-- PROBLEMA DA RISOLVERE --
Secondo il brano sui vocativi inversi, quali due studiose hanno analizzato questo costrutto? Indicale per favore.

Agli italofoni
meridionali (dall'Abruzzo in giù), una espressione come quella nel titolo -- Stefania, stai attenta, papà! -- detta dal papà alla figlia
Stefania -- risulterà certamente nota se non familiare e con diversa vitalità.
Ma agli italofoni dell'Italia centrale e settentrionale può apparire strano
che il padre invochi sé stesso per rivolgersi alla figlia. Eppure la frase più
neutra, con il solo vocativo diretto Stefania,
stai attenta!, è semanticamente più povera e "fredda" di quella
col doppio vocativo, diretto e "inverso", o anche col solo
vocativo" inverso": Stai
attenta, papà!. Il valore è infatti a un tempo di superiorità ("one
up") generazionale e di protezione. Parafrasabile come "stai attenta,
ascolta papà!", ovvero "te lo dice il tuo papà!".
Il costrutto è stato
ora oggetto di un'attenta analisi da parte di due giovani studiose: Rossella
Iovino e Silvia Rossi Vocativi non
vocativi. Il caso dei “vocativi inversi” tra semantica, pragmatica e sintassi,
in Livelli di analisi e fenomeni di
interfaccia". Atti del XLVII Congresso Internazionale della SLI
(Bulzoni ed. 2016, pp. 95-107). E si presta a non poche osservazioni.
Se la semantica
del costrutto è chiara, se ne possono definire i limiti di applicabilità.

-- DATI GREZZI --
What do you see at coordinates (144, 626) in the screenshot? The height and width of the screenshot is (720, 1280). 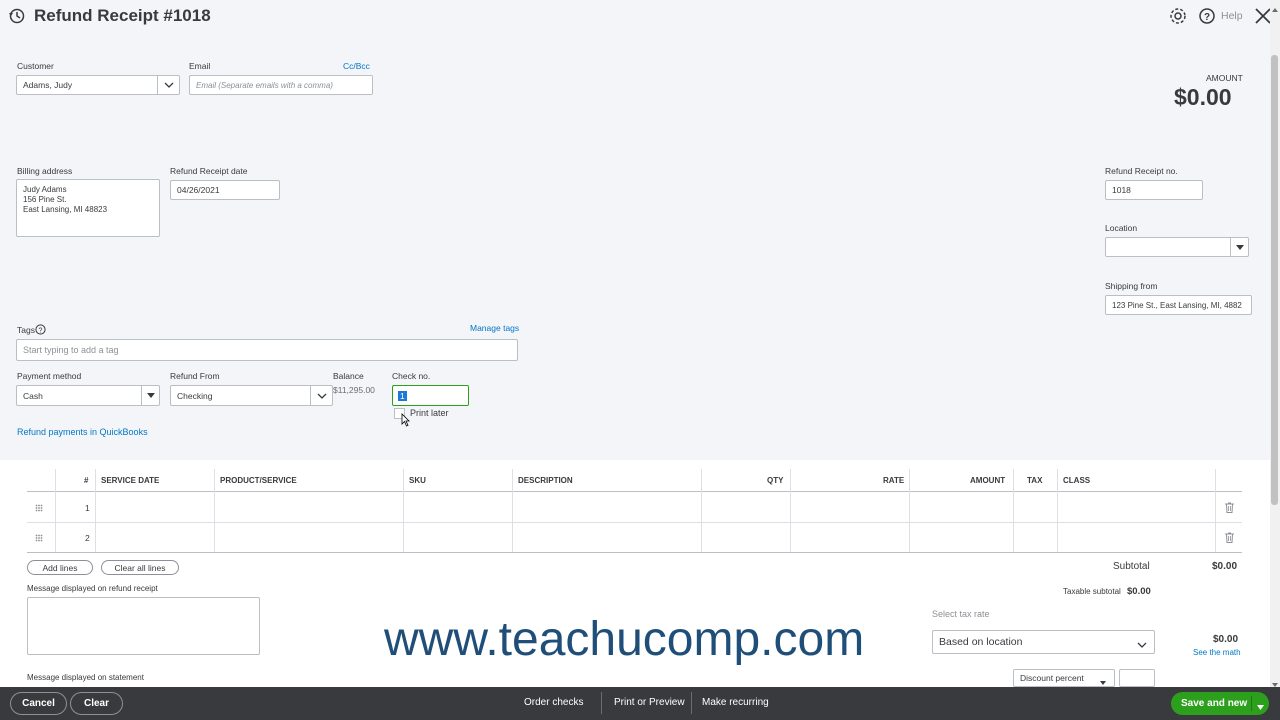 I see `receipt-message-field` at bounding box center [144, 626].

-- RISPOSTA --
Rossella Iovino e Silvia Rossi.